Norway’s powerful farmers’ lobby is being accused of favouring their business interests over good nutrition, after farmer-friendly officials in the state agriculture ministry objected to new state recommendations to limit consumption of red meat and milk.
A national council on nutrition has drafted new guidelines aimed at preventing sickness and nurturing good health. It recommends against eating more than two dinners of red meat per week, and it consciously omits any recommendation to drink milk.
With meat and milk among Norwegian farmers’ biggest products, the council’s advice has provoked pro-farmer political leaders in the agriculture ministry. They’re rejecting the report, suggesting the nutrition experts don’t know what they talking about.
“We don’t think the proposal to only eat a maximum of 500 grams of red meat a week is properly documented,” State Secretary Ola T Heggem of the agriculture ministry told newspaper Aftenposten. Heggem hails from the small but powerful Center Party, part of Norway’s current left-center government with farmers making up much of its constituency.
The nutrition experts, including Dr Christian Drevon, a professor at the University of Oslo’s medical school faculty, point to a connection between high consumption of red meat and colon cancer. Drevon and his colleagues recommend far more vegetables, fruit, berries and fish in the Norwegian diet, and less red meat, salt and sugar.

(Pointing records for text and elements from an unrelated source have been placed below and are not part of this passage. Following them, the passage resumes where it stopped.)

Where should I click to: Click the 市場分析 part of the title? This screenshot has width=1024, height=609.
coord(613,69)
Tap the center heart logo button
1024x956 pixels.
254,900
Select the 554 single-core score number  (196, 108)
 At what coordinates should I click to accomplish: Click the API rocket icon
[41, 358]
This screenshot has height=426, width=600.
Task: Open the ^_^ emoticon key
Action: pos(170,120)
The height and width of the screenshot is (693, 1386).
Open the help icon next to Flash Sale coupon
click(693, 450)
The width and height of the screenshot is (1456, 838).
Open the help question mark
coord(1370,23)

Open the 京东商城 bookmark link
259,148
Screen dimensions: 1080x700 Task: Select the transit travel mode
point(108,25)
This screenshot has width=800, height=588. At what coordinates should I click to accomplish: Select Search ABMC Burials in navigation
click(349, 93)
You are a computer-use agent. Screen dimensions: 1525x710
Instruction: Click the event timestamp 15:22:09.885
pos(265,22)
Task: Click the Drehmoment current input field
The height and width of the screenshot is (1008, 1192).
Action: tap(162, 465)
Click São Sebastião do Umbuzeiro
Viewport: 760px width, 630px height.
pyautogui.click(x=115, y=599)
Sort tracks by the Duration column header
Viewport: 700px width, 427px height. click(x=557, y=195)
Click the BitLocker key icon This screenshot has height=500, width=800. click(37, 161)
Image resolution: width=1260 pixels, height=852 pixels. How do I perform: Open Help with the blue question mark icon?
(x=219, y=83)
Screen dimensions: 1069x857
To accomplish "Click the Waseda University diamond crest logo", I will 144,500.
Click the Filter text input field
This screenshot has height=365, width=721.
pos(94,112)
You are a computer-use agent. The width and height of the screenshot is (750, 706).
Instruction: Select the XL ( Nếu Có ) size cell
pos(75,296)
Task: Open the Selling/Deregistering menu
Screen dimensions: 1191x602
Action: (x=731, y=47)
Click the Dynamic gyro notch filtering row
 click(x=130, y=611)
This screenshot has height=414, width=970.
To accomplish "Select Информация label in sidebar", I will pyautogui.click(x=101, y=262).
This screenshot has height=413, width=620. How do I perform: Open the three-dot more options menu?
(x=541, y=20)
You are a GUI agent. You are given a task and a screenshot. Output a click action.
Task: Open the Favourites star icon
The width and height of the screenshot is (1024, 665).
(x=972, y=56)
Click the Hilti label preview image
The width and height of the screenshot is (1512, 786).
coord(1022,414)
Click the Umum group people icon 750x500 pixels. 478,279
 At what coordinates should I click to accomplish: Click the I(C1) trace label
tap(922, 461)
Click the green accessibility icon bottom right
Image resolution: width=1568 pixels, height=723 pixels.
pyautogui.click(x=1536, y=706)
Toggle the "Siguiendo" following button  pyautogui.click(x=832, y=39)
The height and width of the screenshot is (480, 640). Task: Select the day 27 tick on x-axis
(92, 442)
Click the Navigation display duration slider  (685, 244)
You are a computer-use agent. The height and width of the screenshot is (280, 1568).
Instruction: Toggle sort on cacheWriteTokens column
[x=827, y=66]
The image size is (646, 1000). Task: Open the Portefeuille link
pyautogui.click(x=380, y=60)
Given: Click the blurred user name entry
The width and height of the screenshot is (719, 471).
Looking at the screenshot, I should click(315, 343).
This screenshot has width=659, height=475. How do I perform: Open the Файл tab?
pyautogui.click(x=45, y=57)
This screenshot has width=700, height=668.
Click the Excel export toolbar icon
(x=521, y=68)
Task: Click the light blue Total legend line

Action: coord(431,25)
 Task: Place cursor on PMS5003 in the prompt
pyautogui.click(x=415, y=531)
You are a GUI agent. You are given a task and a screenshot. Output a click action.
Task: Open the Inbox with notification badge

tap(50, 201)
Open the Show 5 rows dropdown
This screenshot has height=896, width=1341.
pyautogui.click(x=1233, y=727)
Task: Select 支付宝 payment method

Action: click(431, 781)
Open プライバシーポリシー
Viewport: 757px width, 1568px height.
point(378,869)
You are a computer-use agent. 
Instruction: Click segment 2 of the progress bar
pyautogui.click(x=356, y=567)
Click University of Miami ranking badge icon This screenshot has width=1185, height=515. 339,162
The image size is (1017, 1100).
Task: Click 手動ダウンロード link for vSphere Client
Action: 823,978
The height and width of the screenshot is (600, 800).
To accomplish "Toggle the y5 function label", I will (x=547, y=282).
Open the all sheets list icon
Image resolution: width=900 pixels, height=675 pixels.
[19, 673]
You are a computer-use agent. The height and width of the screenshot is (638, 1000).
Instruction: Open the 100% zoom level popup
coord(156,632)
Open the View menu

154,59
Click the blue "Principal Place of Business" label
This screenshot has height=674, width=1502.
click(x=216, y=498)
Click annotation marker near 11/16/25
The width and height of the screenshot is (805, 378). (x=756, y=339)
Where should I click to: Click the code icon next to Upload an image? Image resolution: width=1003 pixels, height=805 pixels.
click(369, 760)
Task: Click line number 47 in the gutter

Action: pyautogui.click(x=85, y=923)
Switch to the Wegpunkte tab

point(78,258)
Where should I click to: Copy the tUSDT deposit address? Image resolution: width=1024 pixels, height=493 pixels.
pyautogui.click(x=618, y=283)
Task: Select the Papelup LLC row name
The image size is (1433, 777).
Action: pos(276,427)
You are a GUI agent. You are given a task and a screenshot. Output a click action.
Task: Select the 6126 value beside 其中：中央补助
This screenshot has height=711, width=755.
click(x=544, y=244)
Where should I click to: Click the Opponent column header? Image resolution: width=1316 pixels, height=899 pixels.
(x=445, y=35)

Heggem won’t accept the medical and nutrition experts’ conclusions, he wants more emphasis put on “the positive aspects of eating meat and dairy products, for example proteins and calcium,” and he wants to remove a chapter dealing with the environmentally damaging aspects of meat production.
“That shows an audacity that’s just incredible,” Drevon told Aftenposten. He noted how the government, and the Center Party in particular, otherwise try to present themselves as environmentally conscious.
Drevon claims the farming interests in Norway have far too much power already, through their large government subsidies, price regulation and the protectionist policies they have won.
Svein Flåtten of the Conservative Party seems to agree. “I think it’s amazing that the agriculture ministry contradicts a group of experts giving qualified advice,” Flåtten told Aftenposten. He calls their objections a “political play” that he intends to challenge.